# Aim of the exercise:
Find the line that contains "Click the Abonados count 445" in the entries below. Restate it and every line after it, word for word, with no pictures.

# Data shown:

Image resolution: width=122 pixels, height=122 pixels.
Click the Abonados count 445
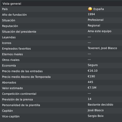[x=90, y=82]
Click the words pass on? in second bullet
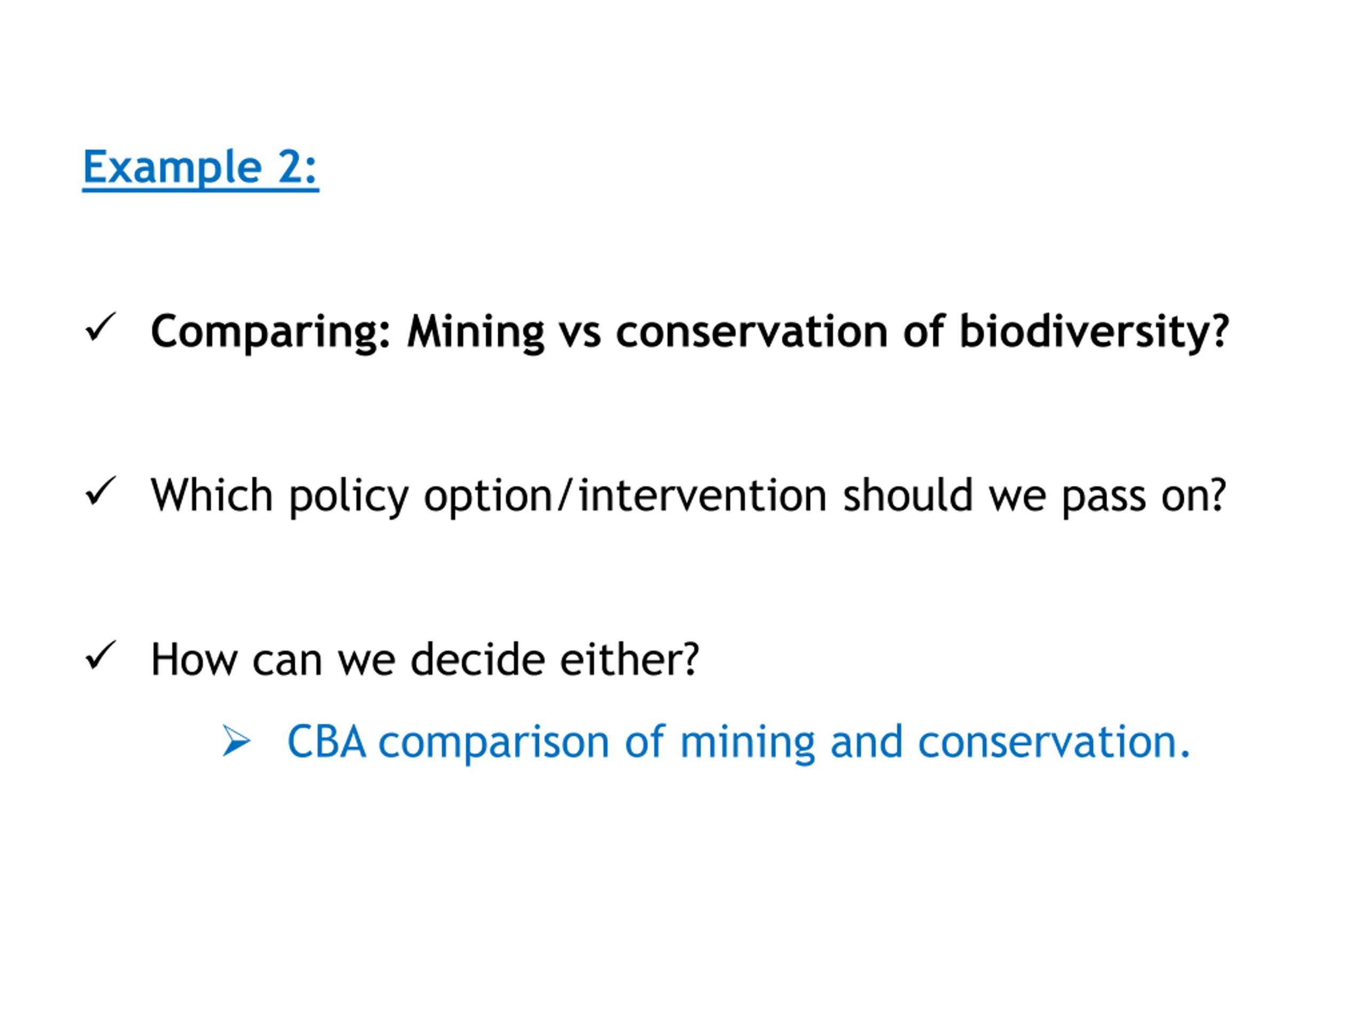The width and height of the screenshot is (1367, 1026). (x=1143, y=497)
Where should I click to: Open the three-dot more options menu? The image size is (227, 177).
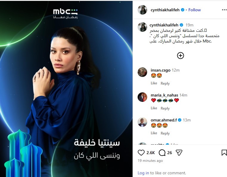(224, 10)
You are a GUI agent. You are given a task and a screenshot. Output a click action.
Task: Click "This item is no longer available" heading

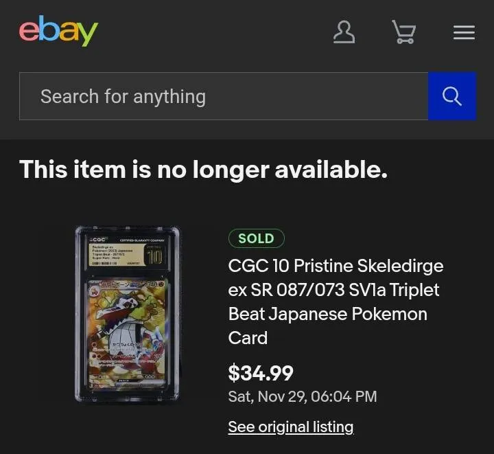pyautogui.click(x=203, y=169)
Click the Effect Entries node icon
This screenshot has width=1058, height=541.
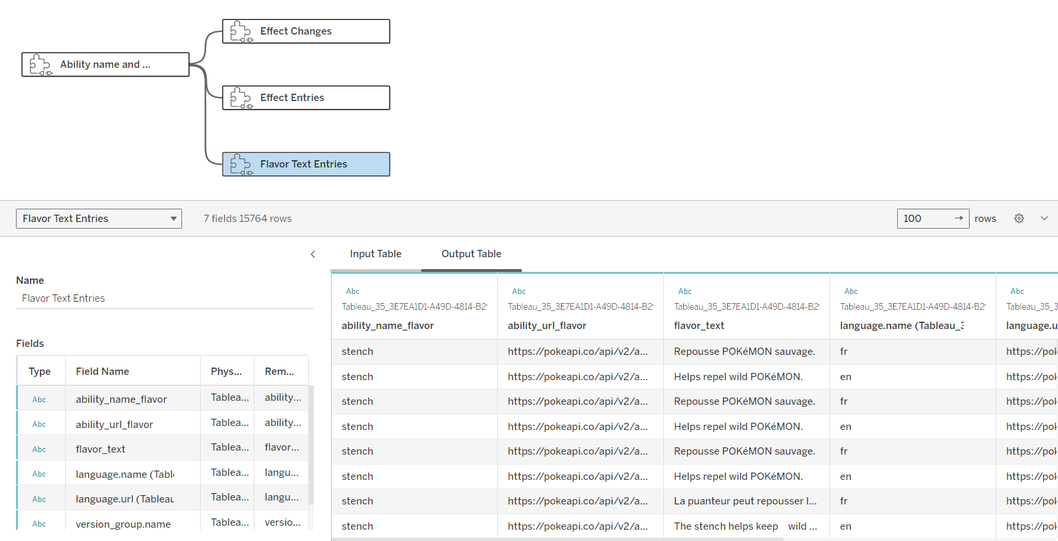click(x=241, y=98)
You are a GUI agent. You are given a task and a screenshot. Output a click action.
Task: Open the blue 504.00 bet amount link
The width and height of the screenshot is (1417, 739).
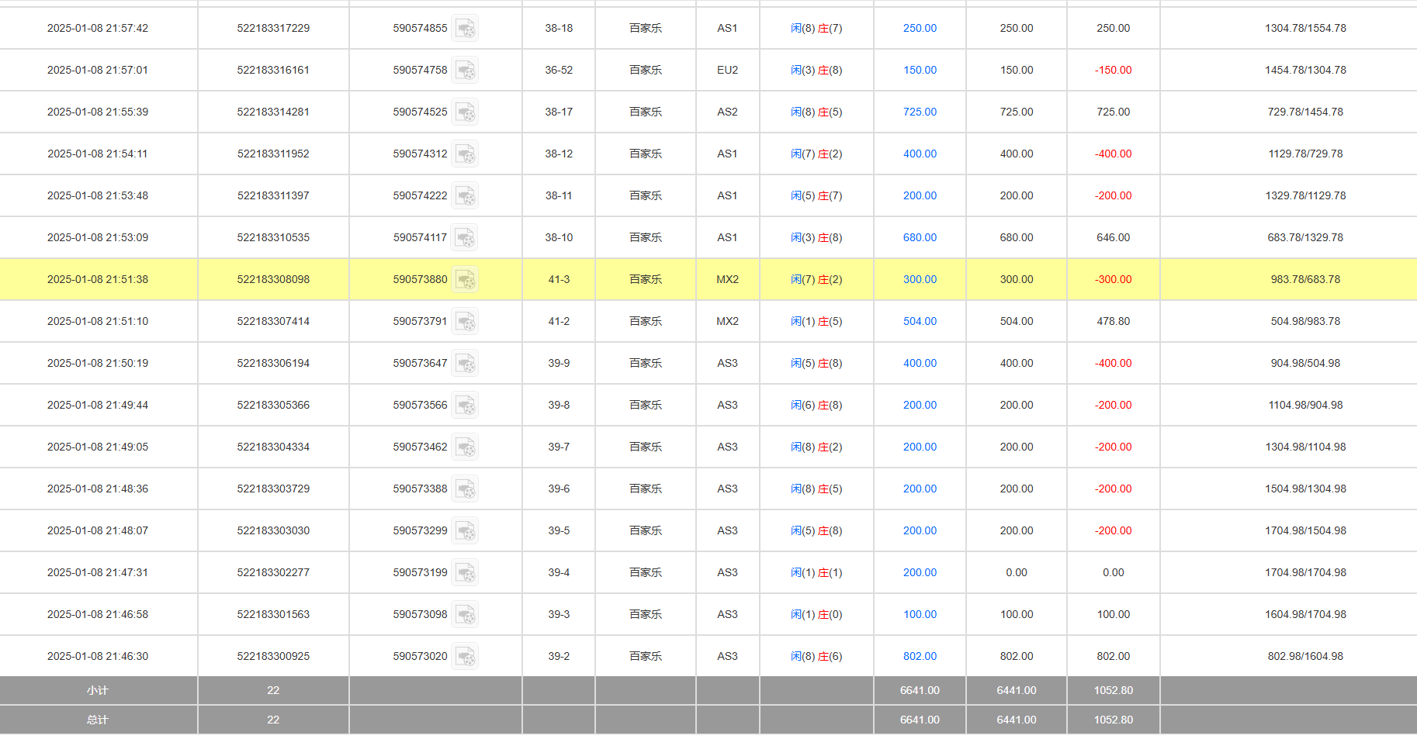(x=920, y=321)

# Answer below:
Click the Abonados count 445
[x=90, y=82]
Click the words pass on? in second bullet
The width and height of the screenshot is (1367, 1026). (x=1143, y=497)
Where should I click to: Open the three-dot more options menu? The image size is (227, 177).
(224, 10)
You are a GUI agent. You are given a task and a screenshot. Output a click action.
Task: Click "This item is no longer available" heading

pyautogui.click(x=203, y=169)
Click the Effect Entries node icon
This screenshot has width=1058, height=541.
click(x=241, y=98)
You are a GUI agent. You are given a task and a screenshot. Output a click action.
Task: Open the blue 504.00 bet amount link
The width and height of the screenshot is (1417, 739).
(x=920, y=321)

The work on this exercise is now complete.